[DESCRIPTION OF THE TASK] Using the entries below, write out the line with "Click the headphones", the line with "Viewport: 366px width, 238px height.", and every line in between, exactly as each is written.

Saved data entries
# # #

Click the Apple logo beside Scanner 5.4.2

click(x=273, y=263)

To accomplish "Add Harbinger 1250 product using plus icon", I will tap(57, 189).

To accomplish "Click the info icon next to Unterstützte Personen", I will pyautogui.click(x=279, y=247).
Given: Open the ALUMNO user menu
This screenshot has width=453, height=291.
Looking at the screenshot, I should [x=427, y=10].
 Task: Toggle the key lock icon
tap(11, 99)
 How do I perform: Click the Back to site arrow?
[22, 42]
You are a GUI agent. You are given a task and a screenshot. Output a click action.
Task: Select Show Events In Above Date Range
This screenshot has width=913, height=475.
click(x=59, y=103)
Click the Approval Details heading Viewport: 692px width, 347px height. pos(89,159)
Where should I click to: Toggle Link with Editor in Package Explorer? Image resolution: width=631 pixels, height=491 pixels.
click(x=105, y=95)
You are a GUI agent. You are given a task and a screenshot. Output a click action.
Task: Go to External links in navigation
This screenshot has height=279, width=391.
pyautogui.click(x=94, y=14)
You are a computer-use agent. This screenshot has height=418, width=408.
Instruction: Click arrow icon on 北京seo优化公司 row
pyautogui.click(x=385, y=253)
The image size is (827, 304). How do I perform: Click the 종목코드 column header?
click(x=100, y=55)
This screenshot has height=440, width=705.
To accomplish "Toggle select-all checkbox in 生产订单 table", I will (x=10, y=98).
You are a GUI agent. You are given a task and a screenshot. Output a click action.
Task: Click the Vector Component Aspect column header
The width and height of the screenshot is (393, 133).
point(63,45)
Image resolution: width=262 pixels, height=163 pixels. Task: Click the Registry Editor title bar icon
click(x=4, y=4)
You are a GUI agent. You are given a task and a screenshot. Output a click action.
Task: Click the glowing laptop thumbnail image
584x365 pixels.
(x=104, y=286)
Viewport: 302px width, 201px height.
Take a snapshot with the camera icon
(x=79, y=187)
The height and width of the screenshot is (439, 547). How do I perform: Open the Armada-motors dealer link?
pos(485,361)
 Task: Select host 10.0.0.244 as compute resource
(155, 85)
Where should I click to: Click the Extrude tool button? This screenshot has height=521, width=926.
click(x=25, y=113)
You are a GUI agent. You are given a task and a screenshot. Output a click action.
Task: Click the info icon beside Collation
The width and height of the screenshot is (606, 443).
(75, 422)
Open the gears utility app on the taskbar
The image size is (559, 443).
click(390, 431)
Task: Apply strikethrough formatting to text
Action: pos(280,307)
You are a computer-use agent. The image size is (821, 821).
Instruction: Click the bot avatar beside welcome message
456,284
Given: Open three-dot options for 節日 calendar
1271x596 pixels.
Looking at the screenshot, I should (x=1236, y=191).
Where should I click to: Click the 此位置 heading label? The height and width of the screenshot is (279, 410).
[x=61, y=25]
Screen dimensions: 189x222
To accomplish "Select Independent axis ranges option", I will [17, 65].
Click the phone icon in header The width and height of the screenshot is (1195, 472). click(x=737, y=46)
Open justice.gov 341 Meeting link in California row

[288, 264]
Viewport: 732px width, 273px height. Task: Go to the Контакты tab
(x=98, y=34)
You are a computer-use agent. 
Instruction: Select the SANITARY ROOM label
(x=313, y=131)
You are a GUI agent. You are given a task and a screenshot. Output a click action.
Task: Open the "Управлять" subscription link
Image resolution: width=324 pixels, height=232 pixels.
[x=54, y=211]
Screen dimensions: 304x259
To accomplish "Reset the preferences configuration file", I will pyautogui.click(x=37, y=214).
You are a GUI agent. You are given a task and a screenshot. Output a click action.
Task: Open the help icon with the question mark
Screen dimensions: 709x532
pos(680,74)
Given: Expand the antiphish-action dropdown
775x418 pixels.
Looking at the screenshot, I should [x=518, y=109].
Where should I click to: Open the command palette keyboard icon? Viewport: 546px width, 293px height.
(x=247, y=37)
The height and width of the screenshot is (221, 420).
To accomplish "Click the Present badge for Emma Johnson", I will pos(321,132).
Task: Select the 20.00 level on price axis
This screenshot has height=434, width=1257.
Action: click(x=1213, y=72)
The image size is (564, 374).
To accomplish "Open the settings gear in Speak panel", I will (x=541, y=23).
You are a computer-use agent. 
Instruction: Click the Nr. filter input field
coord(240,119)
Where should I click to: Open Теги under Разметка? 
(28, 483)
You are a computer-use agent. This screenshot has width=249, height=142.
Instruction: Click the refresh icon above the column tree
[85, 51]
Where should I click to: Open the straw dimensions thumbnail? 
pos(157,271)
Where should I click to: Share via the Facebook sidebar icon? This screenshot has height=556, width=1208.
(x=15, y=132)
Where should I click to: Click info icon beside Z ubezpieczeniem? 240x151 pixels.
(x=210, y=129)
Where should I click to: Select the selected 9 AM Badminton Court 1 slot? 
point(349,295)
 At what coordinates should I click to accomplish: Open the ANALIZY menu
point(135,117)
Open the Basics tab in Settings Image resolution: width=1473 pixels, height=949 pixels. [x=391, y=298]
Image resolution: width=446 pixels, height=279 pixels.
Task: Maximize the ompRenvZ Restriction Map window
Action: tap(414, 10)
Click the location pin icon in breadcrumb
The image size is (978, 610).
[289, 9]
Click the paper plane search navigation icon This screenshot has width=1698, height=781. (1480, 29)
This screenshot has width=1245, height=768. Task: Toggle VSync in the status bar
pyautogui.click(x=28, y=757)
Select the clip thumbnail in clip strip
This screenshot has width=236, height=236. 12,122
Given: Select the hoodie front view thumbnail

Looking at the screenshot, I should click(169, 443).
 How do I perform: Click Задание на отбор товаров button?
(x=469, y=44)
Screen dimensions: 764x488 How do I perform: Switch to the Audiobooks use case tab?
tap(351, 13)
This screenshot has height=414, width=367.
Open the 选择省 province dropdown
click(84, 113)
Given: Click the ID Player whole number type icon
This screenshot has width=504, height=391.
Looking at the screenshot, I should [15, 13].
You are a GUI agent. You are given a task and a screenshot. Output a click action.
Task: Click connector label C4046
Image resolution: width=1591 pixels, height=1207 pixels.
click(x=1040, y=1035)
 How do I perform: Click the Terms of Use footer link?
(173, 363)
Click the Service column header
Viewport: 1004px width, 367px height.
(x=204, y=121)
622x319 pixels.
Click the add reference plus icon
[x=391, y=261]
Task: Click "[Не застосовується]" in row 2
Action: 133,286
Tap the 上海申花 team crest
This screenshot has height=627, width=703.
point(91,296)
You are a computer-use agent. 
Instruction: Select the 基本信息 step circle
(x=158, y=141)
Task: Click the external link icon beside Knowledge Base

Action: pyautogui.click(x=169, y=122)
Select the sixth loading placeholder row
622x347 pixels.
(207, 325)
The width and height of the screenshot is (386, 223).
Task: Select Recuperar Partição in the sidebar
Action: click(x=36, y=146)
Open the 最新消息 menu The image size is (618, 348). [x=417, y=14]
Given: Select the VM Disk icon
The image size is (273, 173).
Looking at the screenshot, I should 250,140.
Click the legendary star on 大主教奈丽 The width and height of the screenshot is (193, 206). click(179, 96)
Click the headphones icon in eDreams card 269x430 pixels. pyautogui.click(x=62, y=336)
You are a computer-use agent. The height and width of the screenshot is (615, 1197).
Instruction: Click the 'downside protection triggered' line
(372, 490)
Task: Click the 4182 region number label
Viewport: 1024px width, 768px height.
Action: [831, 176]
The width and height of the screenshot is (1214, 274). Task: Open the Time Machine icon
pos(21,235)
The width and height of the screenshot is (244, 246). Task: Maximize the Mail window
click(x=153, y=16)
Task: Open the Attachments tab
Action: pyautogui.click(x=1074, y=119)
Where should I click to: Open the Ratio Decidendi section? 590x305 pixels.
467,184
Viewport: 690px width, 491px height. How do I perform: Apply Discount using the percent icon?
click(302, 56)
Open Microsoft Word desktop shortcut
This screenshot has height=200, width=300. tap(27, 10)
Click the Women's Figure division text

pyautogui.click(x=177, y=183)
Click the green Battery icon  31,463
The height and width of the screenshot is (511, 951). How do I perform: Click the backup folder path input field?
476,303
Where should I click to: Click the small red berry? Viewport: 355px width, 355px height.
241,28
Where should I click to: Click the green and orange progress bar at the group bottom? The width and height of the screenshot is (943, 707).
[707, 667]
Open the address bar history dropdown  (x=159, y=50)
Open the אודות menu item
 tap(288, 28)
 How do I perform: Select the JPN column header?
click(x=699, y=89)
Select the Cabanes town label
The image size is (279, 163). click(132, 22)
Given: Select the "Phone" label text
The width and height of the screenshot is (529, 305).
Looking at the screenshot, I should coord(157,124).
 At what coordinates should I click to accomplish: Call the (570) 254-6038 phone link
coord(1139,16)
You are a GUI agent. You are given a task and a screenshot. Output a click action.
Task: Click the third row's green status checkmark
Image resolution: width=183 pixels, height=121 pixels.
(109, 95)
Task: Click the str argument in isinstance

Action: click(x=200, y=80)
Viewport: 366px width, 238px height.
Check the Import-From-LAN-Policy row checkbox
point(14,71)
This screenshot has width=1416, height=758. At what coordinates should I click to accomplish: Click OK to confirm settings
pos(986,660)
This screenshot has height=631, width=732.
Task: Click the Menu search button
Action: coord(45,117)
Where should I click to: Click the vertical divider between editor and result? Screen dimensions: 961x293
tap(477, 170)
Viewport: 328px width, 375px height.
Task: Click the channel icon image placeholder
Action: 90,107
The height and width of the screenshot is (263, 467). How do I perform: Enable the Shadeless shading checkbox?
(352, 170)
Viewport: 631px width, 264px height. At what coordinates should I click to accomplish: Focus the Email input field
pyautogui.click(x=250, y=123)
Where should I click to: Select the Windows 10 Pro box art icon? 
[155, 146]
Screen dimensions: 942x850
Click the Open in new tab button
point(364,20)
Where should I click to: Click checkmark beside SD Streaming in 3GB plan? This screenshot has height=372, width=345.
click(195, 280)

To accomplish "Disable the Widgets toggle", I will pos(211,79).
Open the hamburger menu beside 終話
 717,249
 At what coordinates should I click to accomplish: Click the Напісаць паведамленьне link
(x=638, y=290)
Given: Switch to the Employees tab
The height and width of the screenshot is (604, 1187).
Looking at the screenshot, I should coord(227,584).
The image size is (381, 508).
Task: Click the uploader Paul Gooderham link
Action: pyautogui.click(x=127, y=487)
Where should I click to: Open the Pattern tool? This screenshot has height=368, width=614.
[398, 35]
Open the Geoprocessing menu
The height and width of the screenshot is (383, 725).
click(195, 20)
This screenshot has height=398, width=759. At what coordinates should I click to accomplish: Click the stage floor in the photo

# # #

[OUTPUT BELOW]
Click the headphones icon in eDreams card 269x430 pixels. pyautogui.click(x=62, y=336)
You are a computer-use agent. The height and width of the screenshot is (615, 1197).
Instruction: Click the 'downside protection triggered' line
(372, 490)
Task: Click the 4182 region number label
Viewport: 1024px width, 768px height.
Action: [831, 176]
The width and height of the screenshot is (1214, 274). Task: Open the Time Machine icon
pos(21,235)
The width and height of the screenshot is (244, 246). Task: Maximize the Mail window
click(x=153, y=16)
Task: Open the Attachments tab
Action: pyautogui.click(x=1074, y=119)
Where should I click to: Open the Ratio Decidendi section? 590x305 pixels.
467,184
Viewport: 690px width, 491px height. How do I perform: Apply Discount using the percent icon?
click(302, 56)
Open Microsoft Word desktop shortcut
This screenshot has height=200, width=300. tap(27, 10)
Click the Women's Figure division text

pyautogui.click(x=177, y=183)
Click the green Battery icon  31,463
The height and width of the screenshot is (511, 951). How do I perform: Click the backup folder path input field?
476,303
Where should I click to: Click the small red berry? Viewport: 355px width, 355px height.
241,28
Where should I click to: Click the green and orange progress bar at the group bottom? The width and height of the screenshot is (943, 707).
[707, 667]
Open the address bar history dropdown  (x=159, y=50)
Open the אודות menu item
 tap(288, 28)
 How do I perform: Select the JPN column header?
click(x=699, y=89)
Select the Cabanes town label
The image size is (279, 163). click(132, 22)
Given: Select the "Phone" label text
The width and height of the screenshot is (529, 305).
Looking at the screenshot, I should coord(157,124).
 At what coordinates should I click to accomplish: Call the (570) 254-6038 phone link
coord(1139,16)
You are a GUI agent. You are given a task and a screenshot. Output a click action.
Task: Click the third row's green status checkmark
Image resolution: width=183 pixels, height=121 pixels.
(109, 95)
Task: Click the str argument in isinstance

Action: click(x=200, y=80)
Viewport: 366px width, 238px height.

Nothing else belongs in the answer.